Amid increasingly close global economic and trade ties, the cross-border spillover effects of China’s monetary policy have attracted growing attention. As currency internationalization is inherently linked to these spillover effects, the analysis of such effects should be set against the backdrop of the dominant international role of the US dollar and the rapid advancement of RMB internationalization. This raises two core questions: What are the cross-border spillover effects of China’s monetary policy? Does RMB internationalization affect these spillover effects?
Based on measurements of the RMB’s global distribution as an anchor currency, this paper uses a sample of 140 economies from 2000 to 2022 to empirically investigate the cross-border spillover effects and transmission mechanisms of China’s monetary policy, along with the moderating role of RMB internationalization. The findings are as follows: First, China’s monetary policy causes opposite movements in output growth and inflation in other economies, acting as a supply-side shock; and price-based monetary shocks have stronger effects than quantity-based shocks.
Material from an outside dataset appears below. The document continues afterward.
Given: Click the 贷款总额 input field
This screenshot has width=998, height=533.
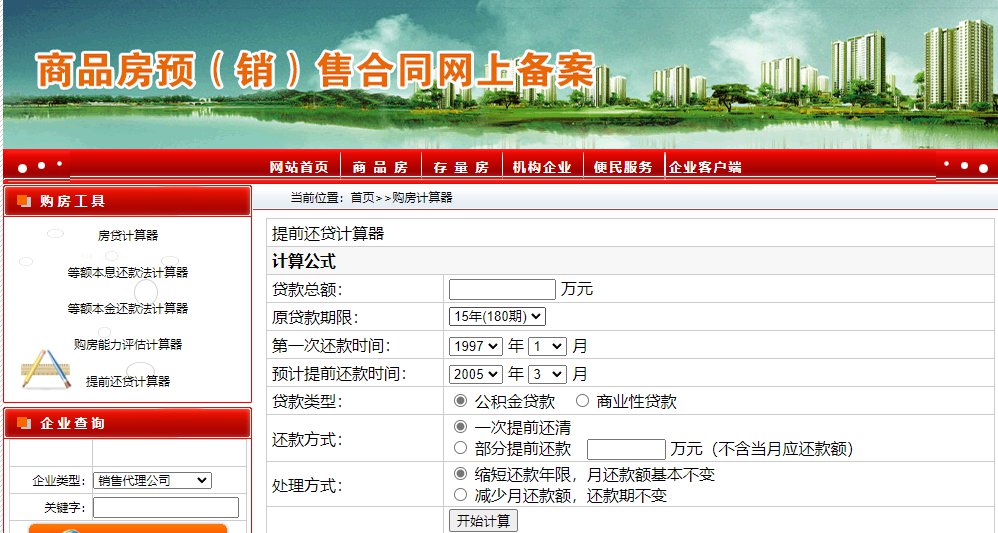Looking at the screenshot, I should coord(502,289).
Second, China’s monetary policy affects other economies mainly through the trade channel—via bilateral trade volumes on output and import prices on inflation—while the financial channel is insignificant. Third, adopting the RMB as an exchange rate anchor weakens exchange rate pass-through and domestic absorption effects on bilateral trade, stabilizing output; meanwhile, stable imports from China strengthen inflation spillovers. Fourth, the spillover effects and the RMB anchor’s moderating role are more significant in emerging and developing economies, those with relatively strict capital controls, and those with intermediate or fixed exchange rate regimes.
This paper contributes to the literature in two ways: First, it addresses the theoretically and practically important issue of how RMB internationalization affects the cross-border spillover effects of China’s monetary policy, and deeply analyzes the moderating role of the RMB’s anchor currency status, thus enriching the existing research. Second, the findings carry important policy implications for further promoting RMB internationalization and strengthening international monetary policy coordination.